- What you are asked to do -
Scan the lines below for "Open" and copy the matches.

- Dataset -
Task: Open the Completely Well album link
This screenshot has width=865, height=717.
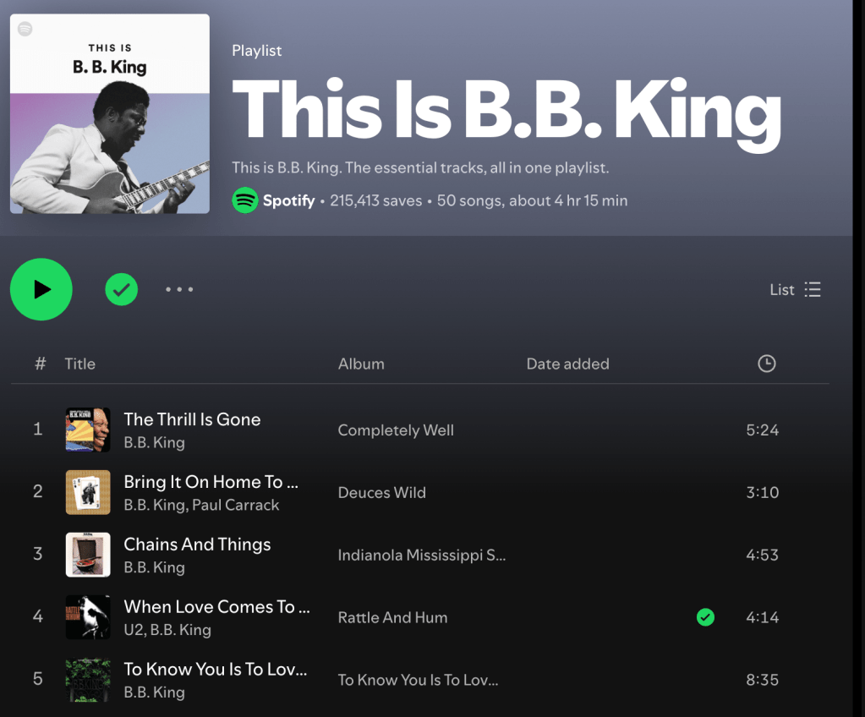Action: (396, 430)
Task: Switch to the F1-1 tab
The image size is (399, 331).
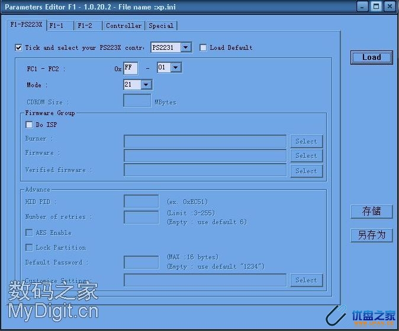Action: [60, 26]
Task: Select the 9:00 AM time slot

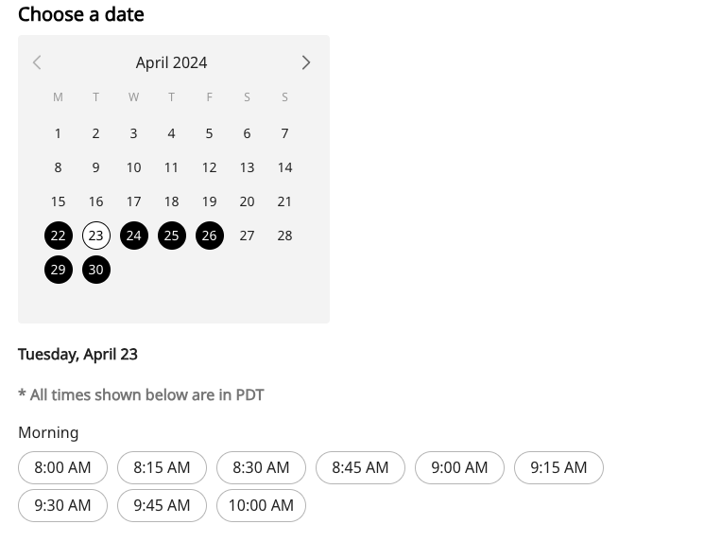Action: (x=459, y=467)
---
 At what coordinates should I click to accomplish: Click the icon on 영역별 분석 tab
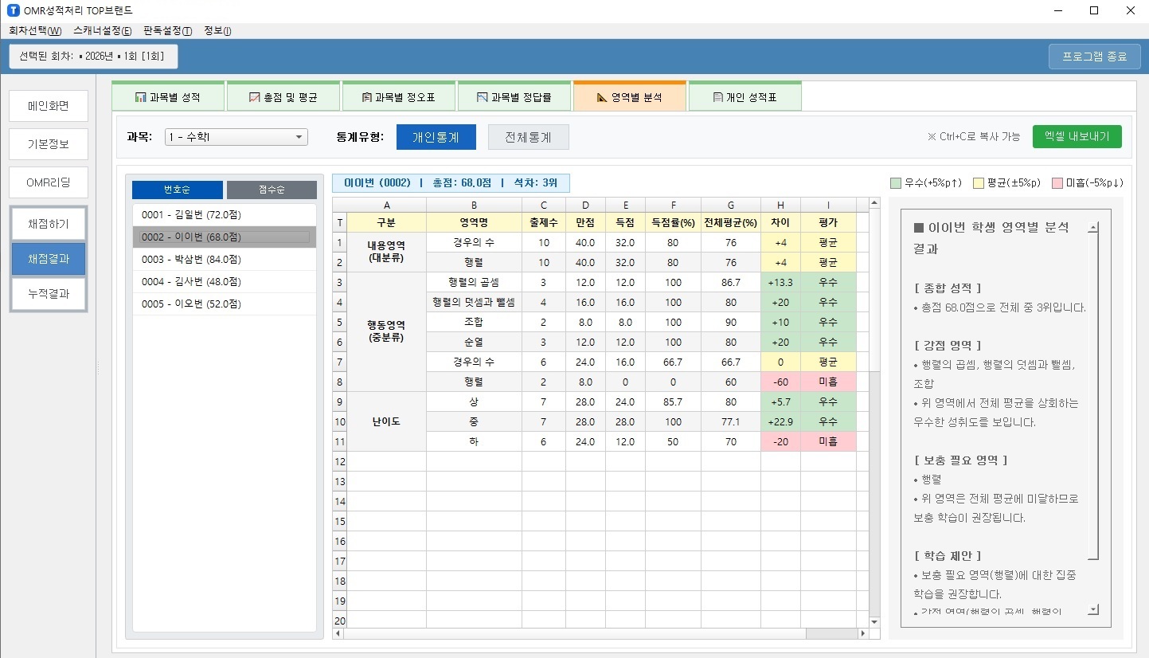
==
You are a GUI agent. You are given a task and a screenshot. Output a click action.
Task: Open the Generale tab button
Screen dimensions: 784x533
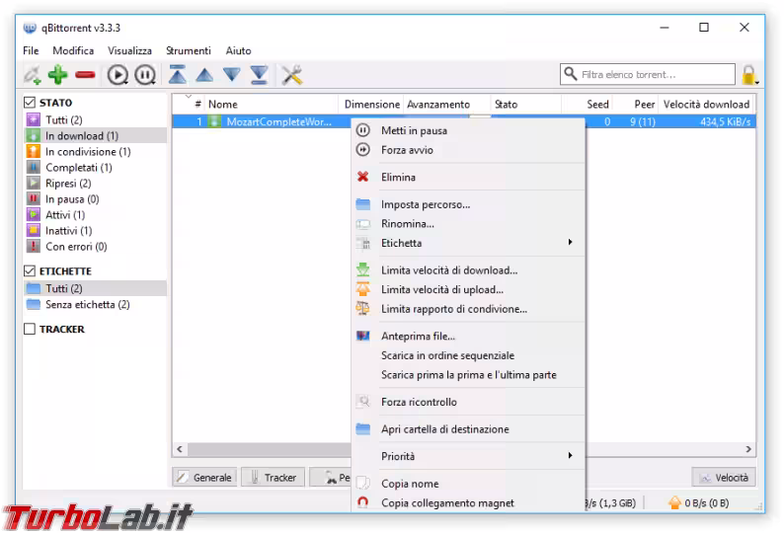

- Exercise answer -
Task: Open the Completely Well album link
Task: Open the Generale tab button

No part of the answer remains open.